Thanks for your response. It seems you were correct. The problem was with my dns server, not the OS X ftp server.

Once we rebooted the dns server (A Sun box), everything worked fine.

Thanks again.

-Bob


----------



## mrajamani (Oct 24, 2008)

I am looking to connect via ftp from within a vlan with IP address say 192.168.1.2 to my mac ftp server which is point to a DNS server of 202.1.1.1. 

Since I don't have my own DNS server, I cannot add the local 192.x.x.x IP addresses to a DNS server. Instead, I added them to the /etc/hosts file of the Mac machine rnning the FTP server. 

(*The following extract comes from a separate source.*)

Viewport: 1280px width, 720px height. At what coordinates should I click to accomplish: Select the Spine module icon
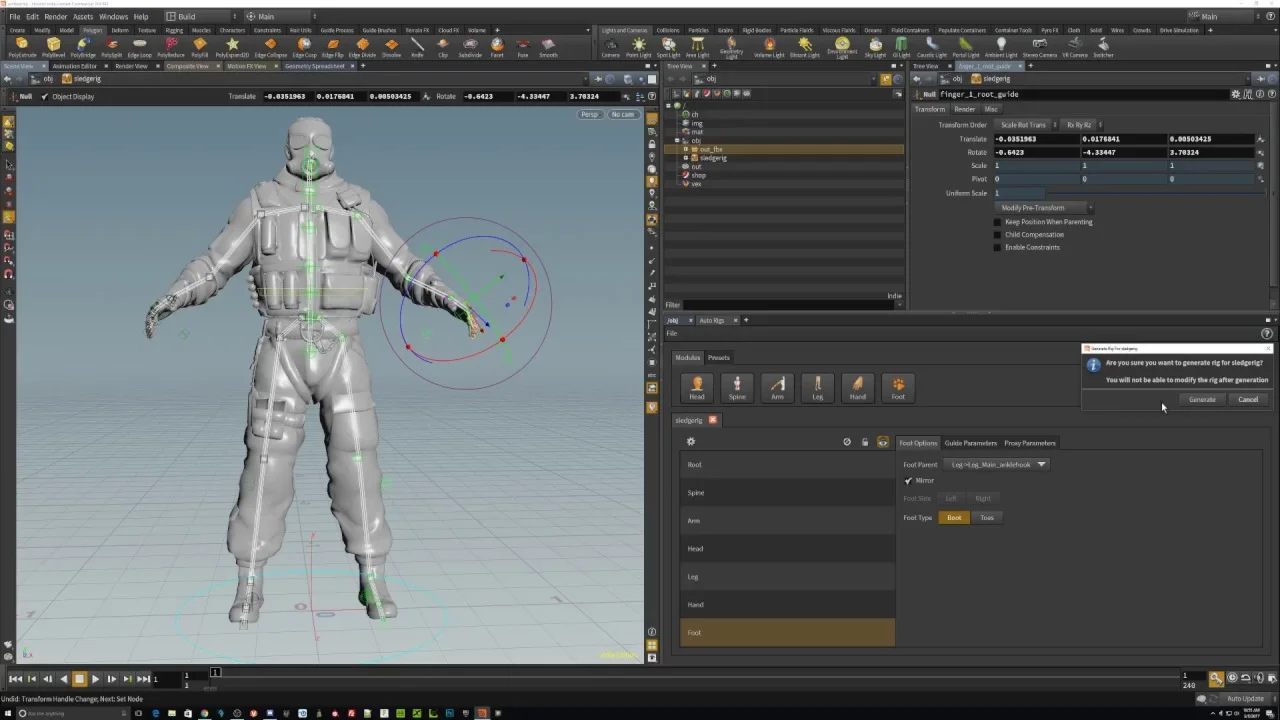click(x=737, y=386)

When I do an nslookup, it is still resolving it using 202.1.1.1 instead of looking into hosts file first.

What do I do?


----------



## mrajamani (Oct 25, 2008)

I found the answer to my question. On the mac I need to use niload command to make my mac recognize the /etc/hosts entries.

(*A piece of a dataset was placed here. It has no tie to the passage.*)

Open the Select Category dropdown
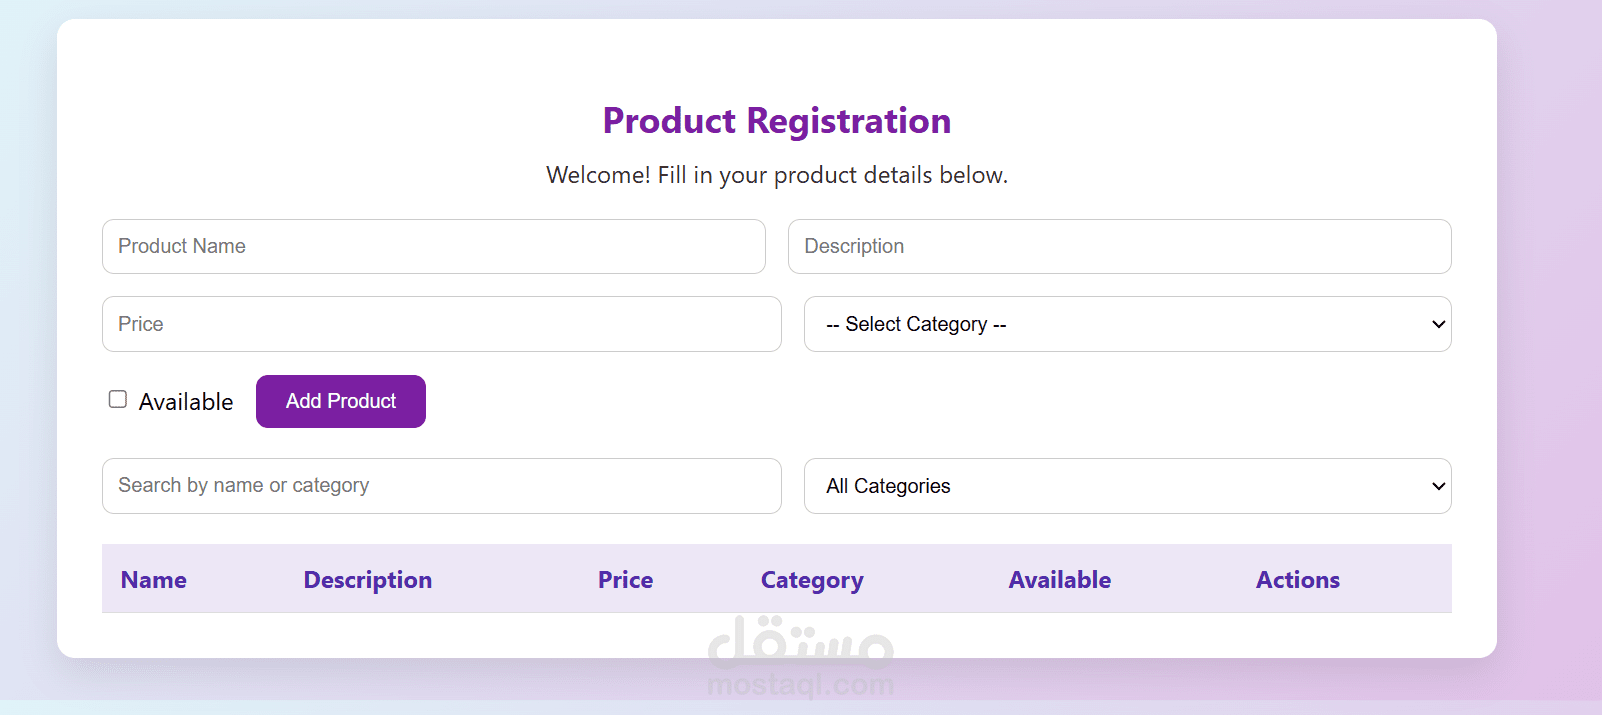Screen dimensions: 1602x715 [1127, 324]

$sudo niload -v -m hosts . < /etc/hosts

Now, I do not see any lag on connecting to the Mac FTP server!!


----------



## mrajamani (Oct 30, 2008)

I'll take that back.  My slow connection issue is still not resolved.

I do have to highlight here that despite doing the "niload" when I do an nslookup using the FTP client IP, the mac server is not resolving it. 

PLEASE HELP!!


----------